The Lost Words of Epsom


Art & poetry competition for children and young people 2018


In celebration of the 400-year anniversary of the discovery of Epsom Salts (1618), MGSO4 Epsom & Ewell Arts Festival has launched a creative competition for children and young people.

We have been inspired by beautiful book ‘ The Lost Words by Robert Macfarlane and Jackie Morris, which pairs illustrations of nature words that have been removed from the Oxford Junior Dictionary, with short spell-style acrostic poems about them.

But in Epsom & Ewell, we have lost some of our own words too. Bourne Hall Museum curator Jeremy Harte has looked back into history, and uncovered eight ‘lost words’ from the seventeenth century, used at the height of Epsom’s popularity as a spa town. They describe the creatures and activities of Epsom Common where the original well was sited.

Children can submit an illustration (portrait format), poem or both, for one or more words, entering through participating schools or individually. The winning entries will be published in a special book. Winners will receive a copy of the book featuring their work and be invited to a prize-giving event at the festival, on Saturday 7th July at Bourne Hall.
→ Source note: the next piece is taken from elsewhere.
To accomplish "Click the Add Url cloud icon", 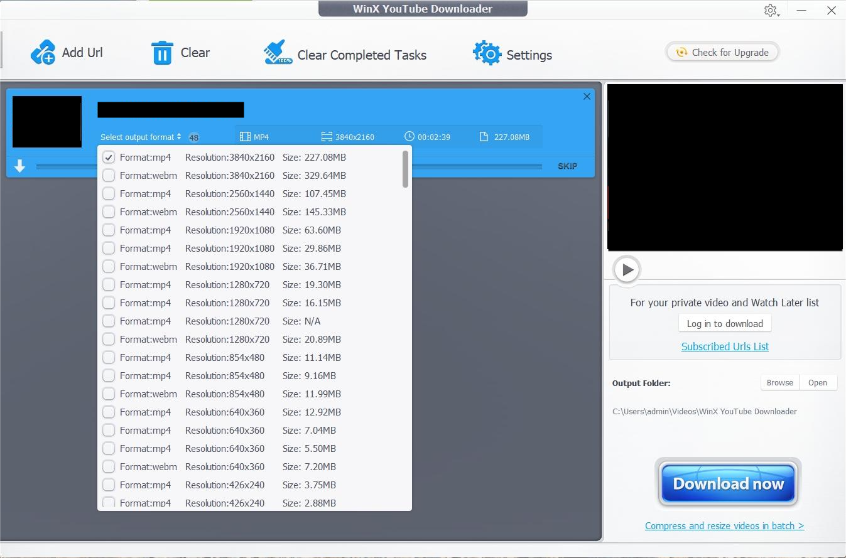I will [x=43, y=53].
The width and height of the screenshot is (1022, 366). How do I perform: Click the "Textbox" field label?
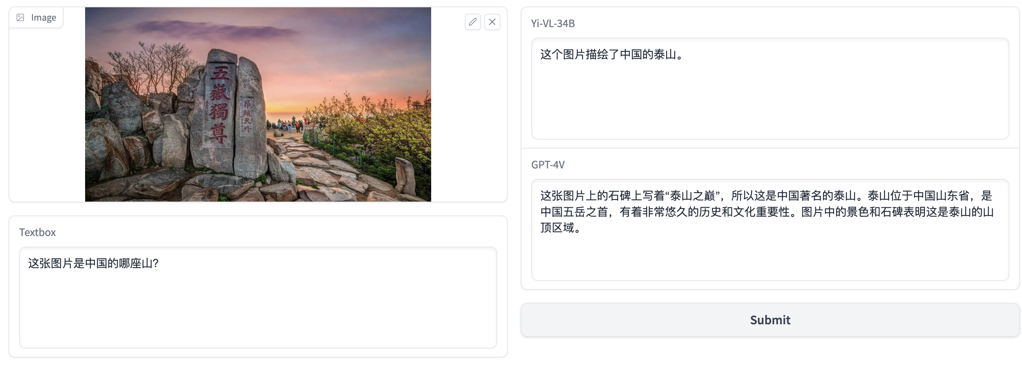(37, 232)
Poems and illustrations of winners and selected entries will be exhibited at the festival.

The competition is being sponsored by Epsom Civic Society and The Arts Society Epsom

Take a look at the Lost Words of Epsom below, and view full competition details and tips on how to create a fantastic poem or illustration. Entries can be emailed or dropped-off at Bourne Hall Museum or Epsom Library.

THE CLOSING DATE FOR ENTRIES IS 4TH JUNE 2018.


8 Lost Words



Beeskep


1.Beeskep, a hive or home for bees made from straw rope twisted and coiled into a dome.


Flittermouse


2.Flittermouse, the Surrey dialect word for a bat.



Furzechat/Fuzzchat


3.Furzechat/Fuzzchat, a small heathland bird; also the local nickname for someone living on Epsom Common (Stamford Green).


Haycock


4.Haycock, a small pile of hay raised after mowing to dry out before stacking.



Hedgepig


5.Hedgepig, the Surrey dialect word for a hedgehog.


Kissing-gate


6.Kissing-gate, a swing-gate moving between the two arms of a curved fence.



Riphook


7.Riphook, a tool with curved blade for cutting grass and sedge, similar to a sickle.


Plashing


8.Plashing, the weaving of slashed tree branches between upright branches to create a hedge.